Eventually, the agents realize Dede’s credit card was cloned. Using “pigeon” and “Utah” as clues, they realize the significance of Pigeon, UT. Olivia shows up to the office, and she brings Charlie. She tells Mark what happened at the hospital, including that Lloyd is “the guy.” She doesn’t think Lloyd recognized her because he probably didn’t see her in the flash. I really do appreciate Olivia’s honesty here, and it kind of bugs me that throughout the first two episodes, Mark never reciprocates by telling Olivia that he was drinking in his flash forward.

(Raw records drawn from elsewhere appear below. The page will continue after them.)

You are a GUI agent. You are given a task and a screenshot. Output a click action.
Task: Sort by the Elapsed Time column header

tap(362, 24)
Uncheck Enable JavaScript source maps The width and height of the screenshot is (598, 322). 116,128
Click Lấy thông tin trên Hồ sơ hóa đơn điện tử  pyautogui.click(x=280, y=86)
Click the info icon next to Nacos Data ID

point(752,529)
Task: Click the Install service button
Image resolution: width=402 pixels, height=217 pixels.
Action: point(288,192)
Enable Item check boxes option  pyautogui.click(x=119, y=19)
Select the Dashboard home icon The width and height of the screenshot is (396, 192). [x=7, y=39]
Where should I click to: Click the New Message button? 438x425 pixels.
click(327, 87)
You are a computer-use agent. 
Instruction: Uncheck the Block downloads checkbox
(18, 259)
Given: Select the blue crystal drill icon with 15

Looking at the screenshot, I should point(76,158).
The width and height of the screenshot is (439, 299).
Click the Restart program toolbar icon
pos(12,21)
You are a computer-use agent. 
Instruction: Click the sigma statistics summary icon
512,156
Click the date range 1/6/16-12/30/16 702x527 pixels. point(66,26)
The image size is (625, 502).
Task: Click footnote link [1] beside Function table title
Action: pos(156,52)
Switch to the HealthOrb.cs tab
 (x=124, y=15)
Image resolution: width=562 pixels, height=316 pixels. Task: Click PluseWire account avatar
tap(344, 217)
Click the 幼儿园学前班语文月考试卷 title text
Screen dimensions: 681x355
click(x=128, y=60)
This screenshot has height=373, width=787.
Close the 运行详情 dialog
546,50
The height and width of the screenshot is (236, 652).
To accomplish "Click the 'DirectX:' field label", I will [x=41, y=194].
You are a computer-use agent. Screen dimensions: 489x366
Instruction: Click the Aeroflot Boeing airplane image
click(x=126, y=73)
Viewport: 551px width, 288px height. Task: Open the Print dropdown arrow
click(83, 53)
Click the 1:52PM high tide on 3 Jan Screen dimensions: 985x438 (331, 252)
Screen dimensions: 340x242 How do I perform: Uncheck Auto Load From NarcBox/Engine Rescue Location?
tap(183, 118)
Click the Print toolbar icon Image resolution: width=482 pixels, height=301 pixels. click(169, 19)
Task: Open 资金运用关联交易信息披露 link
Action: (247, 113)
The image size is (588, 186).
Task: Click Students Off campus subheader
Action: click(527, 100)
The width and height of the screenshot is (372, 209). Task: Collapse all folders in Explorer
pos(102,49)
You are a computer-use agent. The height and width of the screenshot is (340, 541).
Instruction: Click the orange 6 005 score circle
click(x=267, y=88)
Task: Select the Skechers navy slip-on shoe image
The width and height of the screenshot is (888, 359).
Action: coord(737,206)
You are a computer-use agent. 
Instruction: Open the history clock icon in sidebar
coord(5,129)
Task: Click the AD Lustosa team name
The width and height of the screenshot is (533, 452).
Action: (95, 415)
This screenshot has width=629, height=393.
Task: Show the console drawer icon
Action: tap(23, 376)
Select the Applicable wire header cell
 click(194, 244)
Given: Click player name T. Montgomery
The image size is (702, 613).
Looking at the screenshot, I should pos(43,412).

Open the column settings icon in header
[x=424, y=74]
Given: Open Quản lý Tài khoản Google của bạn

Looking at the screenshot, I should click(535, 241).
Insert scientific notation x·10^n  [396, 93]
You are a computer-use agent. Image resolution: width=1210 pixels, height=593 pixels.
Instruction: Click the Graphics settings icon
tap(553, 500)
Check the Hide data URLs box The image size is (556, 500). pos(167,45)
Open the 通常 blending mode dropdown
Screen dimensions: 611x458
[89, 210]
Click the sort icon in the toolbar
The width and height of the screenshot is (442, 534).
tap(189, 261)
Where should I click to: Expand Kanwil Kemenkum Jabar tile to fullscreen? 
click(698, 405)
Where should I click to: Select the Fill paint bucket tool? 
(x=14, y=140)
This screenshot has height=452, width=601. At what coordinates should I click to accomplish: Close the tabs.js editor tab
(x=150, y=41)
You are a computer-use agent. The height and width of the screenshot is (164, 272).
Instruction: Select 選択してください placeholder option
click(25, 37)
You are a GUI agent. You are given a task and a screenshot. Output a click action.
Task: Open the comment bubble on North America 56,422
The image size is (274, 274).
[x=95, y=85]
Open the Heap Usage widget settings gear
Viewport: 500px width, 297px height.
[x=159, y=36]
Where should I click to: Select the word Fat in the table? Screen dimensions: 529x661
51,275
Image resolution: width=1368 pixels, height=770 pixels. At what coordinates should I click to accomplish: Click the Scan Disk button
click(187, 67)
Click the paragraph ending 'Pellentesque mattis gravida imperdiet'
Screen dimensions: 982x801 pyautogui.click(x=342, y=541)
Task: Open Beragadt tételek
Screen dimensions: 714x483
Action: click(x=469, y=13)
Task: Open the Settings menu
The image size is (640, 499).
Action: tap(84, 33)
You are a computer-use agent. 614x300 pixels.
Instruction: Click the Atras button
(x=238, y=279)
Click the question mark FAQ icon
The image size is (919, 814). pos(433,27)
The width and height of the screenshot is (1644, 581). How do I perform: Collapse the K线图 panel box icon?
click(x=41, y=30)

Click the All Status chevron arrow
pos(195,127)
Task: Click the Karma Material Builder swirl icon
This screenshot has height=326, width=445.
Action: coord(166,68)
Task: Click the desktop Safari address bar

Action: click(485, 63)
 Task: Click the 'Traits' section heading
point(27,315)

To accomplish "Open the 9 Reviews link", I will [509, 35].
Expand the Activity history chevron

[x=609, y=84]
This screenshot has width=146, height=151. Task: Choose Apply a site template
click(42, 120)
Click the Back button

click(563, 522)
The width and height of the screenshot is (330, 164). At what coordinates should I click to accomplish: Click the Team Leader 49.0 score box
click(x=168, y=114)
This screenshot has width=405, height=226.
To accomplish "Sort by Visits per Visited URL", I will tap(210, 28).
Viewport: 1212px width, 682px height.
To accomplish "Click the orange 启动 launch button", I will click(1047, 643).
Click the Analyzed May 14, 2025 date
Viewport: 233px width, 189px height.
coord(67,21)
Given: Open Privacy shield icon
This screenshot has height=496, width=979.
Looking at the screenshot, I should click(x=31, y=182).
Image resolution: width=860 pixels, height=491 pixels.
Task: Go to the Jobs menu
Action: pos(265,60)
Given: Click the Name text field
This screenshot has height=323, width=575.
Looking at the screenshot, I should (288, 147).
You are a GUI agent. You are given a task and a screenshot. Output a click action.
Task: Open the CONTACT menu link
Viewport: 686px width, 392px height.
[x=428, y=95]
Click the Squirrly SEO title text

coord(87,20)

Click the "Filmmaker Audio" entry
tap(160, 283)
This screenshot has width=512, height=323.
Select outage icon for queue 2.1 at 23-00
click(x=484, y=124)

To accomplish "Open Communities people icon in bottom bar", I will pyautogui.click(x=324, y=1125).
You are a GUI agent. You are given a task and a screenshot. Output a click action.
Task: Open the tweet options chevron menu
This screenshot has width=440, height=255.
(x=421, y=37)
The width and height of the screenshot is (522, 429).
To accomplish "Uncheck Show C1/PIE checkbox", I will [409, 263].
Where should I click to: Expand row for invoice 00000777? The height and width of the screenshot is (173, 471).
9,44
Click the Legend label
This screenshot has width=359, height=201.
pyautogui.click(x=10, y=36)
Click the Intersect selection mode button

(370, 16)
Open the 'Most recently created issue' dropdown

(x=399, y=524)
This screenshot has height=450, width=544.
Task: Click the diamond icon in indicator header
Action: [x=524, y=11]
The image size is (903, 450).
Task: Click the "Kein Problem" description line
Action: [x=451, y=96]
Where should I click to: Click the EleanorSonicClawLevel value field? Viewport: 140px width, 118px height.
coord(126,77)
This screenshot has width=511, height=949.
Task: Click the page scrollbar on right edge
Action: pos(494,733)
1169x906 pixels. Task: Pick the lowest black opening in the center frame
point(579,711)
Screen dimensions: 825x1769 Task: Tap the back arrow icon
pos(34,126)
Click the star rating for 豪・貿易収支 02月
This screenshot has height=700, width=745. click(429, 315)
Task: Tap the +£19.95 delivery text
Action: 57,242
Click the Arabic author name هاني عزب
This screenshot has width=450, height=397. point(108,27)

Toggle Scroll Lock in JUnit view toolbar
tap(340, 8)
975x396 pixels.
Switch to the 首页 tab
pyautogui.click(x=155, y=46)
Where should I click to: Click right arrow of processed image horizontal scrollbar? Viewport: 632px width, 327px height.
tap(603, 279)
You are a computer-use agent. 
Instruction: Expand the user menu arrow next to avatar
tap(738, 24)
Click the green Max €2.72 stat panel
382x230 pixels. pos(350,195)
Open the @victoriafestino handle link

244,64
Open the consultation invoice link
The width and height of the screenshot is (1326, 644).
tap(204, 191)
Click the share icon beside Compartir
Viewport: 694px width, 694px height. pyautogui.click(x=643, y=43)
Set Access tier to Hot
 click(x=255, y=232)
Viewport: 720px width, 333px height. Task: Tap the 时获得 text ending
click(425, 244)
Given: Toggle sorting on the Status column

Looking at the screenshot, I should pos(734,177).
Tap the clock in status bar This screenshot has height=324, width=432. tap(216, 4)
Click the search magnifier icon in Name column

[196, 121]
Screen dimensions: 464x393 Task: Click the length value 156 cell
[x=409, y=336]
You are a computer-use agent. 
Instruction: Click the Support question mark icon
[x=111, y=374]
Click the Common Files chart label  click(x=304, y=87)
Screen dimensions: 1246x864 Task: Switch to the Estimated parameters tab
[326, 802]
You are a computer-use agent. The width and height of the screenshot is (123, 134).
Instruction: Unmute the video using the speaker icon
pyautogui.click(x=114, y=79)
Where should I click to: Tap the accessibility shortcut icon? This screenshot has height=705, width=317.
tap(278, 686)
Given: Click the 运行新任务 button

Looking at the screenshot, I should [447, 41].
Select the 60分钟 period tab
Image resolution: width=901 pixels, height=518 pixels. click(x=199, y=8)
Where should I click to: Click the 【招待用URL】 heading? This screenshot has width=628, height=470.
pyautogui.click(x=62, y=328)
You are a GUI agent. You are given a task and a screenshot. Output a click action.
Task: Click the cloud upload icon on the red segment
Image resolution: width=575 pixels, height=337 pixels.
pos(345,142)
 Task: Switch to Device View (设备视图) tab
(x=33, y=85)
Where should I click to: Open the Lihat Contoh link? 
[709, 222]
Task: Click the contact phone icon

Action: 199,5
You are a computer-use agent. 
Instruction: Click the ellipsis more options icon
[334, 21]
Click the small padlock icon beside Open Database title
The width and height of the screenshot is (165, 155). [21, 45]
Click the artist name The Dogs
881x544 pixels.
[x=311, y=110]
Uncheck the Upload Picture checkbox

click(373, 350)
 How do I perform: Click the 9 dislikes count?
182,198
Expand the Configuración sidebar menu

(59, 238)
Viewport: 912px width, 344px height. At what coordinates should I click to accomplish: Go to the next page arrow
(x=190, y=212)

Mark and Demetri go to Pigeon. This is where things start to get really creepy. They meet up with a local police officer who just so happens to have not seen a vision, just like Demetri. Mark recognizes an abandoned factory, and he, the police officer, and Demetri decide to go inside. The doll factory is seriously creeptastic. Somebody triggers an alarm that makes a sinister version of “Ring Around the Rosy” play. They find a random guy near a huge window and a countdown clock. The random guy says menacingly “He who foresees calamities suffers them twice over.” Shots are fired. Then there’s a huge ass explosion. As there tends to be in this sort of situation. The local police officer was killed in the gun fire, and Demetri isn’t especially freaked out by it.


While Mark and Demetri are off living a horror movie, the rest of the FBI crew makes two important discoveries. The first is that Suspect Zero from the ballpark is 5’8,” 150 pounds, and probably male. I’m wondering if that height and weight corresponds to a certain Lost veteran whose appearance in a few weeks I’m very much looking forward to? The other important discovery is that faux D. Gibbons, probably the creepy guy from the creepy doll factory, made a call to Suspect Zero thirty seconds into the blackout.


Late at night, Demetri and Janis are still at the office. They decide to put their stories on the Mosaic website. This pays off for Demetri in an unexpected way. He gets a call from a woman who read his post. She was reading an intelligence briefing that says he was killed on March 15, 2010. Beware the Ides of March, Noh!


Mark, meanwhile, is at home burning his friendship bracelet in the fire. After another frustrating conversation with Olivia, he goes up to Charlie’s room to kiss her good night. She wakes up. Charlie is confused about the flash forwards. She doesn’t understand what her vision could be warning her about. Mark asks what she saw. Her reply? “D. Gibbons is a bad man.”